Didn’t need to wear masks in places, beaches and piers were very relaxed.


----------



## K gonefishin (May 4, 2004)

This will be our 3rd year doing OBX, I love it down there. We did Kill Devil hills the last two years and have done the crab fishing and pier i fish off the beach daily too, we are further south this year hopfully fishing is a little better


----------



## 1MoreKast (Mar 15, 2008)

Funny - I was there a few weeks ago in Kill Devil Hills. Just surf fished and probably lost count on those skates. Had a blast though.


----------



## Misdirection (Jul 16, 2012)

K gonefishin said:


> This will be our 3rd year doing OBX, I love it down there. We did Kill Devil hills the last two years and have done the crab fishing and pier i fish off the beach daily too, we are further south this year hopfully fishing is a little better


We stay alot in Salvo. The pier in Avon seems to be better than the pier in Rodanthe...

Sent from my SM-A505U using Tapatalk


----------



## mike hunt (Jan 19, 2014)

We always stay in Buxton


----------



## K gonefishin (May 4, 2004)

Our place for this year is here


----------



## devildog49 (Sep 7, 2004)

I've always stayed in Rodanthe, Waves, or Salvo - less crowded and always surf fished. Make sure to stop in at Hatteras Jack for info and supplies.


----------



## walleye willey (May 29, 2014)

Going to OBX in Mid September staying on the beach in the Corolla area. Last year went in June and stayed in Kill Devil Hills area, tried surf fishing but did not do very good, the surf was pretty rough all week. Any tips on surf fishing the OBX, any recommendations on a in-shore charter guide


----------



## REEL GRIP (Jan 11, 2013)

I used to fish off the catwalk on the south side of the bridge over
Oregon Inlet, just south of Nags Head. It's a walk-way under the bridge to
fish from. Parking lot on the south side of the bridge. Fish being caught constantly.
Way better than surf fishing. Never saw it too crowded. I've seen amassing things
go on there.


----------



## Uglystix (Mar 3, 2006)

REEL GRIP said:


> I used to fish off the catwalk on the south side of the bridge over
> Oregon Inlet, just south of Nags Head. It's a walk-way under the bridge to
> fish from. Parking lot on the south side of the bridge. Fish being caught constantly.
> Way better than surf fishing. Never saw it too crowded. I've seen amassing things
> go on there.


Little Bridge? I fished that for a short time before rain hit. No bites but saw a few crabs float by and something swim upstream near the surface. It was dark and I couldn’t see what it was.


----------



## REEL GRIP (Jan 11, 2013)

════

▶ [DIRECTIONS]
A: Write out everything in the Outer Banks fishing thread from "Our place for" down to "info and supplies.".
B: Continue the Outer Banks fishing thread from the point where it stops.

▶ [PROVIDED RECORDS]
════

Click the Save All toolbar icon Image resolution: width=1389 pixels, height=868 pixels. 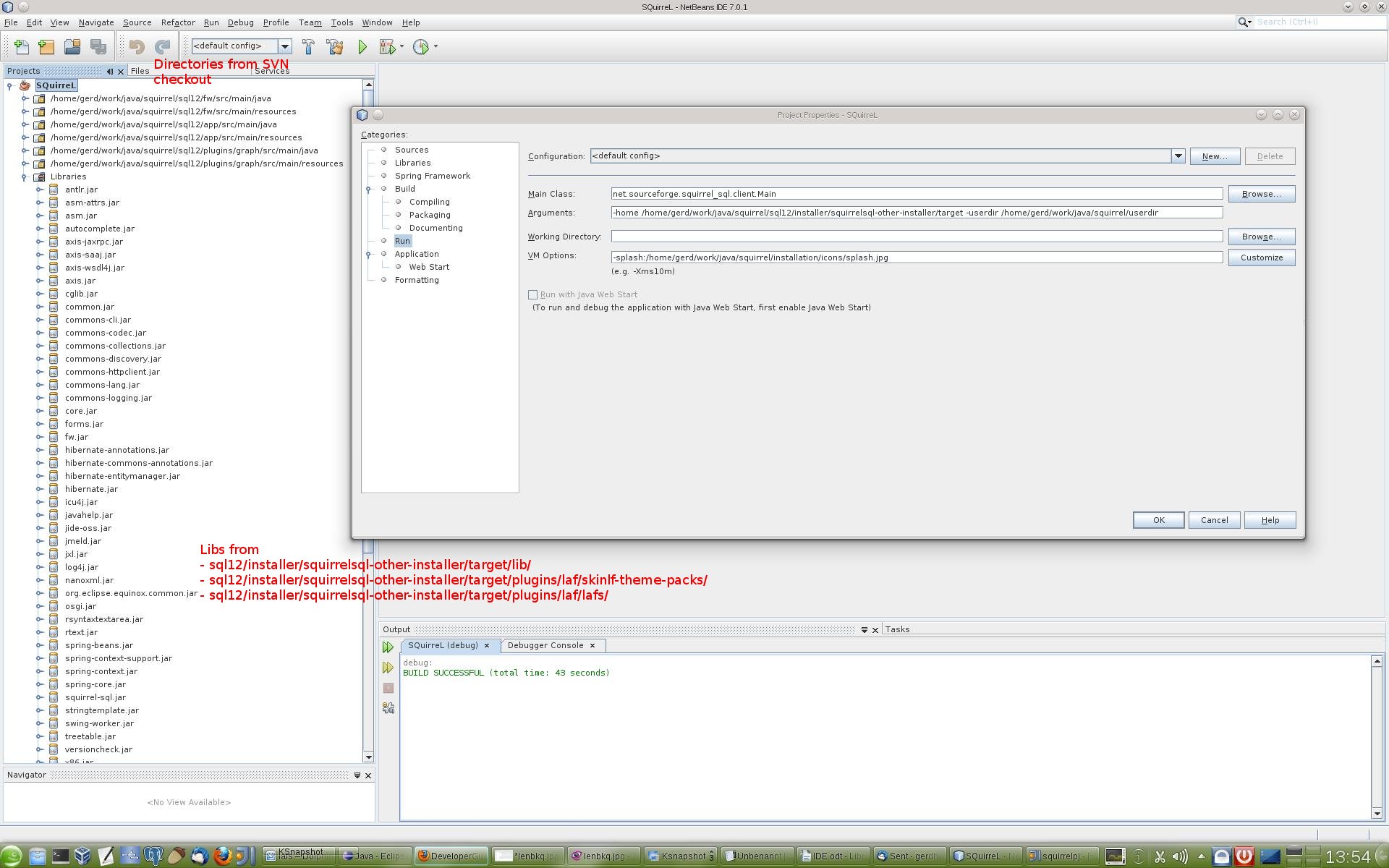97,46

════

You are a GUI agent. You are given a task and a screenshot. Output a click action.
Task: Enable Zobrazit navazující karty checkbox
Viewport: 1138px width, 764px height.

════

▶ [THE RESPONSES]
A:
Our place for this year is here


----------



## devildog49 (Sep 7, 2004)

I've always stayed in Rodanthe, Waves, or Salvo - less crowded and always surf fished. Make sure to stop in at Hatteras Jack for info and supplies.

B:
Uglystix said:


> Little Bridge? I fished that for a short time before rain hit. No bites but saw a few crabs float by and something swim upstream near the surface. It was dark and I couldn’t see what it was.


No, It's a big bridge, a couple miles long.


----------



## Uglystix (Mar 3, 2006)

REEL GRIP said:


> No, It's a big bridge, a couple miles long.


Gotcha. I heard that’s a good place but has a scary current.


----------



## REEL GRIP (Jan 11, 2013)

That current brings the fish. A lot of the guided boats leave the marina
at Oregon Inlet and head straight to that bridge. The bite really pics up
that hour or so of slack tide. Your right about the current. We were drop shottin
with 1 1/2 oz weight and a pin-fish catchin 28-30 in. Speckled Trout. Never seen
any that big. Hookin them is the easy part....Landing is a different story


----------



## chumthrower (Mar 15, 2006)

Uglystix said:


> Just got home from my first trip to OBX. Stayed on the Sound in Kill Devil Hills. Caught Blue Crab in the Sound and then hit Avalon Pier. This was my first experience fishing salt water and we had a blast! Ended up catching around 20 Mullet and just as many ugly Skates. I will definitely go back some day for an offshore trip. Real nice people down there.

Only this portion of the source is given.